Appearing at a hearing in front of the Senate Armed Services Committee, the two defense officials were asked by Arizona Senator John McCain, the leading Republican proponent of a more aggressive backing of Syrian rebels, if they supported the idea of arming the opposition.
“We do,” answered Panetta.
“We did,” answered Dempsey.
Panetta and Dempsey did not get a chance to explain the response as Senator McCain moved on to another topic.
The administration has resisted arming the rebels citing concerns about the infiltration of extremists groups who would possibly use those weapons against other targets. For now the administration has provided millions in humanitarian aid. The CIA has also sent agents to vet the opposition group to try to better understand its composition.
But last December, the U.S. designated a key Syrian rebel group, the al-Nusra Front, as a terrorist entity. U.S. officials argued it was a necessary step that will not weaken the ability of other rebels to combat the Syrian military.
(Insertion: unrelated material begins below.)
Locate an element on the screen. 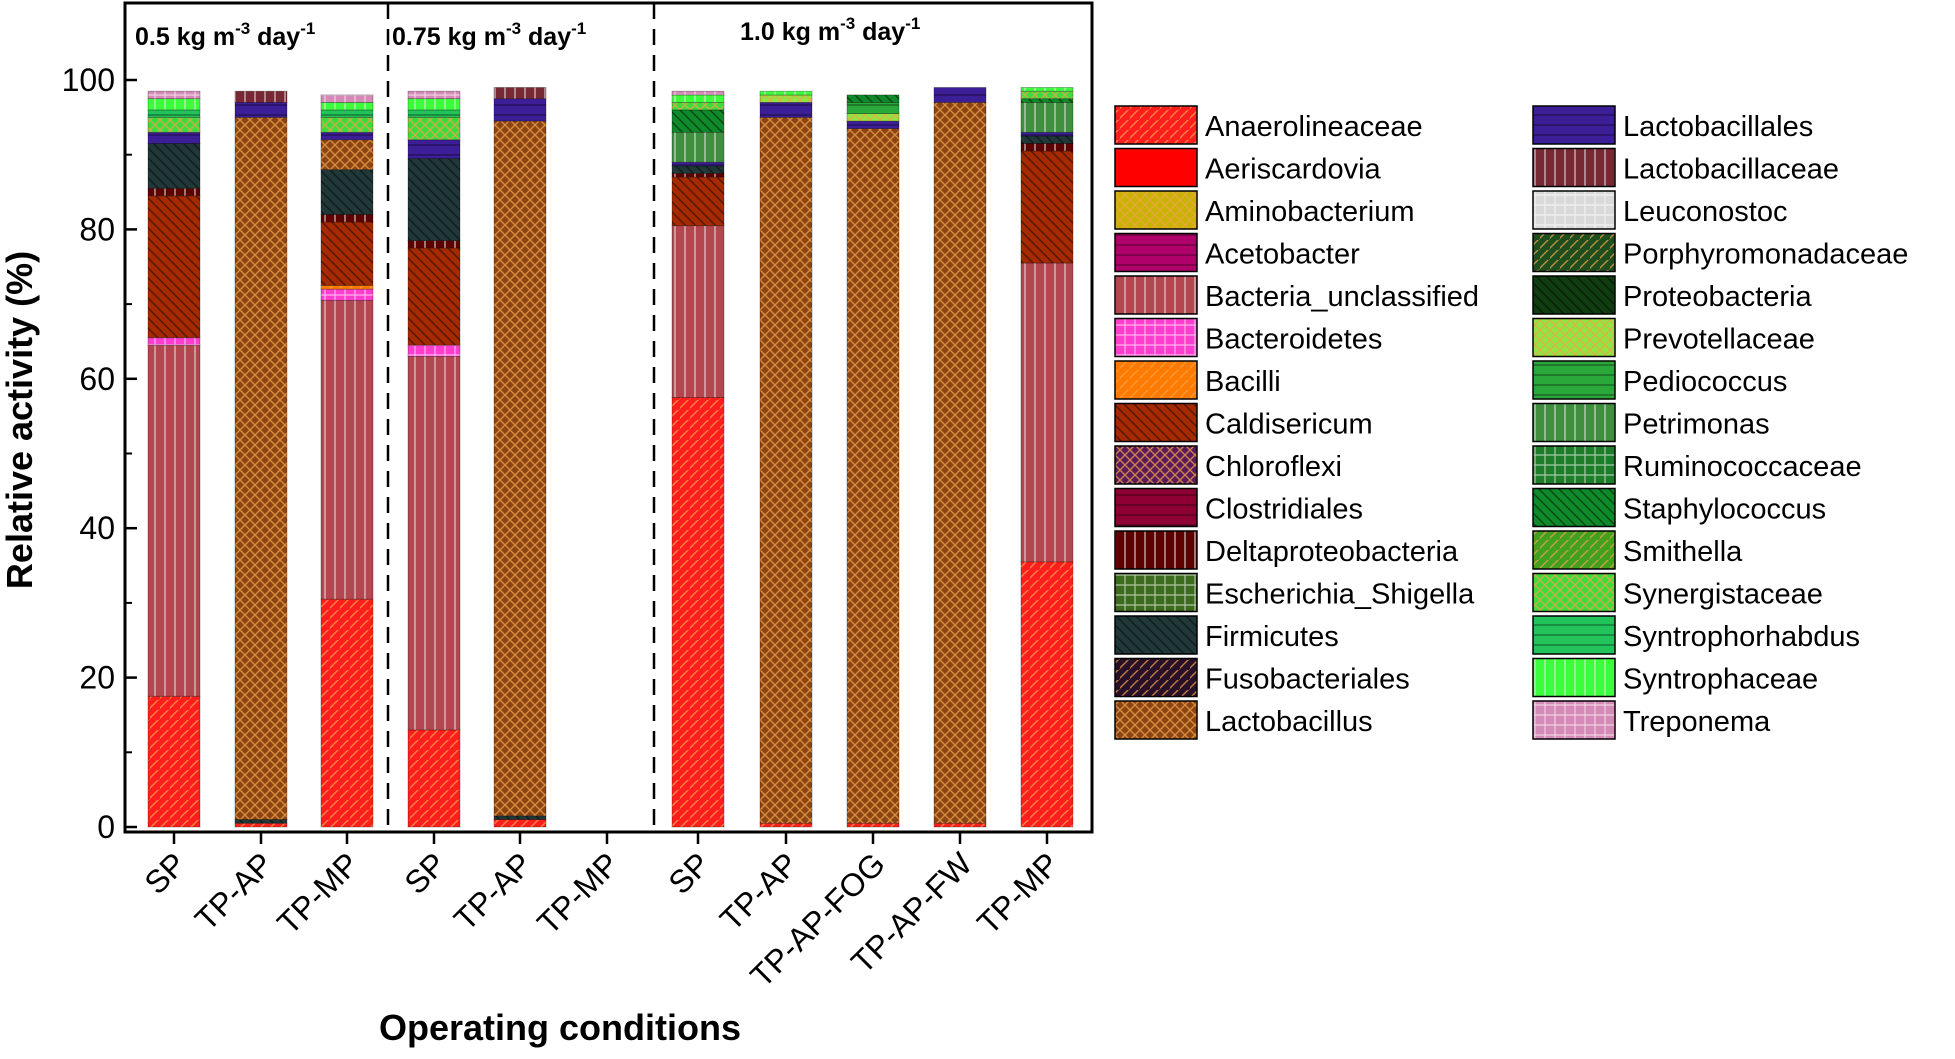 The width and height of the screenshot is (1955, 1059). y-axis-title: Relative activity (%) is located at coordinates (20, 420).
President Barack Obama spoke of the hesitation of getting more involved in Syria in an interview last month with CBS News.
“Syria is a classic example of where our involvement, we want to make sure that not only does it enhance U.S. security, but also that it is doing right by the people of Syria and neighbors like Israel that are going to be profoundly affected by it. And – and so it’s true sometimes that we don’t just shoot from the hip.”
Senator McCain used the answer by Panetta and Dempsey to urge the president to consider the plan, saying in a statement released to the press ““the time to act is long overdue, but it is not too late.”
“The crisis in Syria represents a graphic failure of American leadership. I urge the President to heed the advice of his former and current national security leaders and immediately take the necessary steps, along with our friends and allies, that could hasten the end of the conflict in Syria,” McCain said in the statement.